323 product and tech professionals shared how they really feel about their jobs, and why.
13% truly love their jobs. 27% are actively unhappy in their job (rating 1 or 2).
What keeps people happy:
- The people around them. Colleagues they trust, cultures where they feel part of something, teams that actually collaborate. This was the single most mentioned theme among happy respondents (60 mentions).
- Autonomy. The freedom to decide how they work, where they work (remote flexibility comes up repeatedly), and what tools they use. People who feel trusted to make decisions love their jobs more.
- AI as a source of energy. Among happy people, AI shows up as excitement and new capability. "Work feels like play," one Lead PM said. The key seems to be having permission to experiment rather than being told to adopt.
What drives people away:
- Bad leadership. The single biggest driver of dissatisfaction. People describe executives who are misaligned with each other, who micromanage, who change direction monthly without data to back it up, and who can't articulate where the company is headed.
- Broken team culture. Politics, finger-pointing, layoff anxiety, and low talent density. Several people said they love the work itself but the environment around it has become toxic.
- No strategic clarity. "It's complete chaos right now" was a common sentiment. People feel stuck executing without understanding why, or watching priorities shift every quarter.
One more thing: solopreneurs average 4.25 while employees at 5,000+ person companies average 2.96. The bigger the company, the less happy the people.
Click any theme to see representative quotes.
What people love
What people hate
By company size
By tenure
By role level
The honeymoon is real. People under 1 year at their company rate satisfaction highest (3.55). At 1–5 years, it drops to about 3.1. The novelty wears off, the frustrations accumulate, and the things you accepted on the way in become harder to tolerate.
Company size and happiness move in opposite directions. Every step up in company size brings satisfaction down, likely because the things people love most (autonomy, close-knit teams, moving fast) get harder to maintain at scale.

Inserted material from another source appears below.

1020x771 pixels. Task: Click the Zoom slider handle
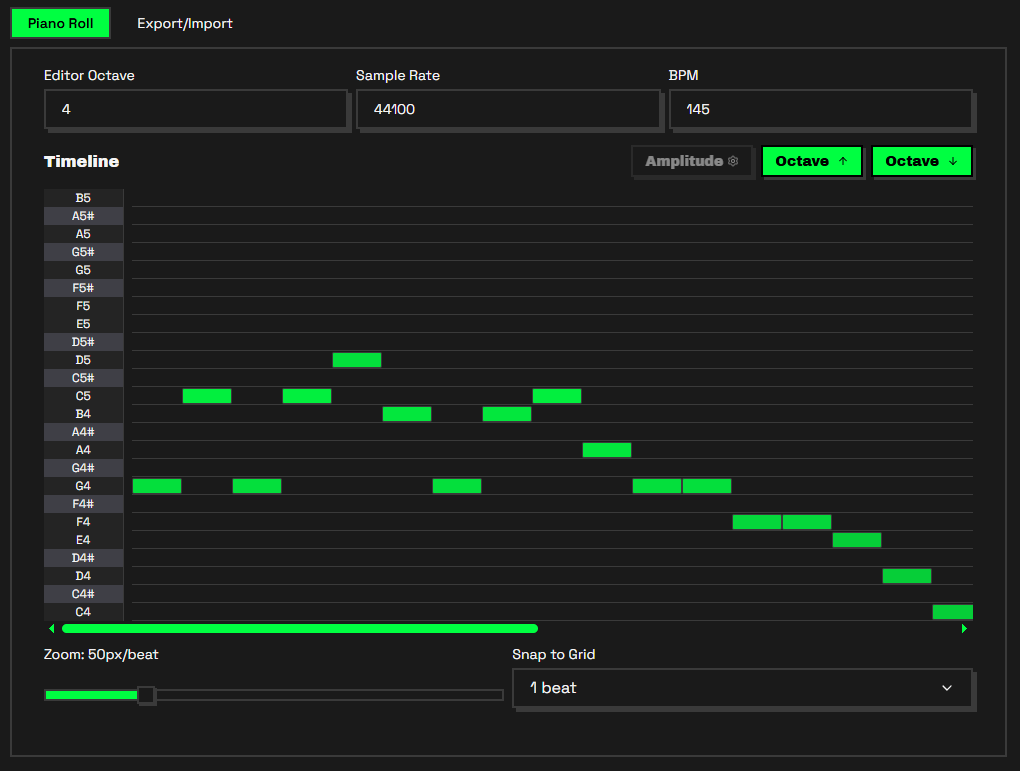146,694
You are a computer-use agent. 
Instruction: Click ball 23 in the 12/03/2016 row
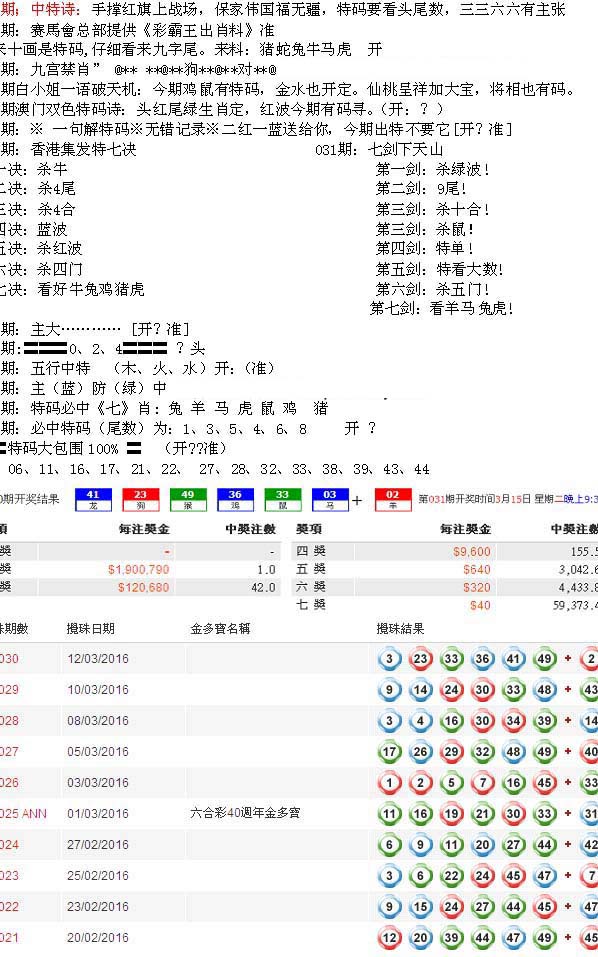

VPs and directors feel the squeeze. They rate lowest of any role level (3.16), below both the ICs who report to them and the C-suite above them. They're caught between strategy they didn't set and execution they have to deliver.
AI shows up on both sides. Among happy people, AI is mentioned 40 times as a source of energy and new capability. Among unhappy people, it comes up 19 times as top-down pressure and unrealistic expectations. The difference seems to be whether leadership is enabling experimentation or mandating adoption without clarity.